— start of Records supplied —

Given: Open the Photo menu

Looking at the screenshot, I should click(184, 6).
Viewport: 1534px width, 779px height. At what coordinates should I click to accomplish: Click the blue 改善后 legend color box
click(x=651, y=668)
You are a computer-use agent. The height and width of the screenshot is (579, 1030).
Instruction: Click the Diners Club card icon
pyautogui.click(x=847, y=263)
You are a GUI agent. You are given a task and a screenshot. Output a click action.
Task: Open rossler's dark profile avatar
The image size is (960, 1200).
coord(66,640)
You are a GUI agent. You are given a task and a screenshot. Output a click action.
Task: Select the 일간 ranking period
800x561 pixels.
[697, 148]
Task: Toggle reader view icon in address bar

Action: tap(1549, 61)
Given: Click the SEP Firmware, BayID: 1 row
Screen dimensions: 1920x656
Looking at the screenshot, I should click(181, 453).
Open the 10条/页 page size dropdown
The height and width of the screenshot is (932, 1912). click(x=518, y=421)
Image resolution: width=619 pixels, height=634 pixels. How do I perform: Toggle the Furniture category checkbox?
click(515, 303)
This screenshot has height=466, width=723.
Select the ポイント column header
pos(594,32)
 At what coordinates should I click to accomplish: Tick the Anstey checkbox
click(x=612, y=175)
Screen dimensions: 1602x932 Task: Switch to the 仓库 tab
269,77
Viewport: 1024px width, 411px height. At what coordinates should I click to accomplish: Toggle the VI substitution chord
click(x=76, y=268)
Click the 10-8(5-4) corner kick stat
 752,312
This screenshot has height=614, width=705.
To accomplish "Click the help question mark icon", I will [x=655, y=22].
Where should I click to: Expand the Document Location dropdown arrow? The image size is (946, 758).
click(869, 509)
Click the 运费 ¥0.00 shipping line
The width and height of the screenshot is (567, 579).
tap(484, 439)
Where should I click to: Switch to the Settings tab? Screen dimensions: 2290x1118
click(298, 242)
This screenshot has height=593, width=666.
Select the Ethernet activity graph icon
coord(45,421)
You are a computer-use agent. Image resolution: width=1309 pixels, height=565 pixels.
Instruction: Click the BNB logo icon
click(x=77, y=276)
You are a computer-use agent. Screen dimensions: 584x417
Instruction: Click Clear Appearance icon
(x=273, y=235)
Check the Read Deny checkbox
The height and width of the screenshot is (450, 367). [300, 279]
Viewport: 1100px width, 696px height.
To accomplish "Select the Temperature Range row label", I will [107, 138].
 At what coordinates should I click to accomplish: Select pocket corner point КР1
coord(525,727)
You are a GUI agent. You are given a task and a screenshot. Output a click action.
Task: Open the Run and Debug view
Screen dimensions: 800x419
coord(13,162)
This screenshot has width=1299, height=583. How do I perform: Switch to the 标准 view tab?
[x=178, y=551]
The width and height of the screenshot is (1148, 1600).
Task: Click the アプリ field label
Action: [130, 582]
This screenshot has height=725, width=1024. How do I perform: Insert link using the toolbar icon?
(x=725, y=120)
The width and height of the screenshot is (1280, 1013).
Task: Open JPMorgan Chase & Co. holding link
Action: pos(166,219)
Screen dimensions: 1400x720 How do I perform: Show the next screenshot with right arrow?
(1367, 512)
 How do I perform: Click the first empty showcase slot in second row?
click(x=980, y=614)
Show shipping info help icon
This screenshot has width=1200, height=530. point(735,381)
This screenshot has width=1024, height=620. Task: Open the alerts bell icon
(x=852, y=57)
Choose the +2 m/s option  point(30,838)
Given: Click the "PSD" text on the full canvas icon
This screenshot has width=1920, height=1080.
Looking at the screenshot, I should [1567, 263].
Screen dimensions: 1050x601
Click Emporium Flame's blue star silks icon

— end of Records supplied —

• **Instructions to follow**
Reproduce all of the records above word for word, with no changes.

• **The output**
Given: Open the Photo menu

Looking at the screenshot, I should click(184, 6).
Viewport: 1534px width, 779px height. At what coordinates should I click to accomplish: Click the blue 改善后 legend color box
click(x=651, y=668)
You are a computer-use agent. The height and width of the screenshot is (579, 1030).
Instruction: Click the Diners Club card icon
pyautogui.click(x=847, y=263)
You are a GUI agent. You are given a task and a screenshot. Output a click action.
Task: Open rossler's dark profile avatar
The image size is (960, 1200).
coord(66,640)
You are a GUI agent. You are given a task and a screenshot. Output a click action.
Task: Select the 일간 ranking period
800x561 pixels.
[697, 148]
Task: Toggle reader view icon in address bar

Action: tap(1549, 61)
Given: Click the SEP Firmware, BayID: 1 row
Screen dimensions: 1920x656
Looking at the screenshot, I should click(181, 453).
Open the 10条/页 page size dropdown
The height and width of the screenshot is (932, 1912). click(x=518, y=421)
Image resolution: width=619 pixels, height=634 pixels. How do I perform: Toggle the Furniture category checkbox?
click(515, 303)
This screenshot has height=466, width=723.
Select the ポイント column header
pos(594,32)
 At what coordinates should I click to accomplish: Tick the Anstey checkbox
click(x=612, y=175)
Screen dimensions: 1602x932 Task: Switch to the 仓库 tab
269,77
Viewport: 1024px width, 411px height. At what coordinates should I click to accomplish: Toggle the VI substitution chord
click(x=76, y=268)
Click the 10-8(5-4) corner kick stat
 752,312
This screenshot has height=614, width=705.
To accomplish "Click the help question mark icon", I will [x=655, y=22].
Where should I click to: Expand the Document Location dropdown arrow? The image size is (946, 758).
click(869, 509)
Click the 运费 ¥0.00 shipping line
The width and height of the screenshot is (567, 579).
tap(484, 439)
Where should I click to: Switch to the Settings tab? Screen dimensions: 2290x1118
click(298, 242)
This screenshot has height=593, width=666.
Select the Ethernet activity graph icon
coord(45,421)
You are a computer-use agent. Image resolution: width=1309 pixels, height=565 pixels.
Instruction: Click the BNB logo icon
click(x=77, y=276)
You are a computer-use agent. Screen dimensions: 584x417
Instruction: Click Clear Appearance icon
(x=273, y=235)
Check the Read Deny checkbox
The height and width of the screenshot is (450, 367). [300, 279]
Viewport: 1100px width, 696px height.
To accomplish "Select the Temperature Range row label", I will [107, 138].
 At what coordinates should I click to accomplish: Select pocket corner point КР1
coord(525,727)
You are a GUI agent. You are given a task and a screenshot. Output a click action.
Task: Open the Run and Debug view
Screen dimensions: 800x419
coord(13,162)
This screenshot has width=1299, height=583. How do I perform: Switch to the 标准 view tab?
[x=178, y=551]
The width and height of the screenshot is (1148, 1600).
Task: Click the アプリ field label
Action: [130, 582]
This screenshot has height=725, width=1024. How do I perform: Insert link using the toolbar icon?
(x=725, y=120)
The width and height of the screenshot is (1280, 1013).
Task: Open JPMorgan Chase & Co. holding link
Action: pos(166,219)
Screen dimensions: 1400x720 How do I perform: Show the next screenshot with right arrow?
(1367, 512)
 How do I perform: Click the first empty showcase slot in second row?
click(x=980, y=614)
Show shipping info help icon
This screenshot has width=1200, height=530. point(735,381)
This screenshot has width=1024, height=620. Task: Open the alerts bell icon
(x=852, y=57)
Choose the +2 m/s option  point(30,838)
Given: Click the "PSD" text on the full canvas icon
This screenshot has width=1920, height=1080.
Looking at the screenshot, I should [1567, 263].
Screen dimensions: 1050x601
Click Emporium Flame's blue star silks icon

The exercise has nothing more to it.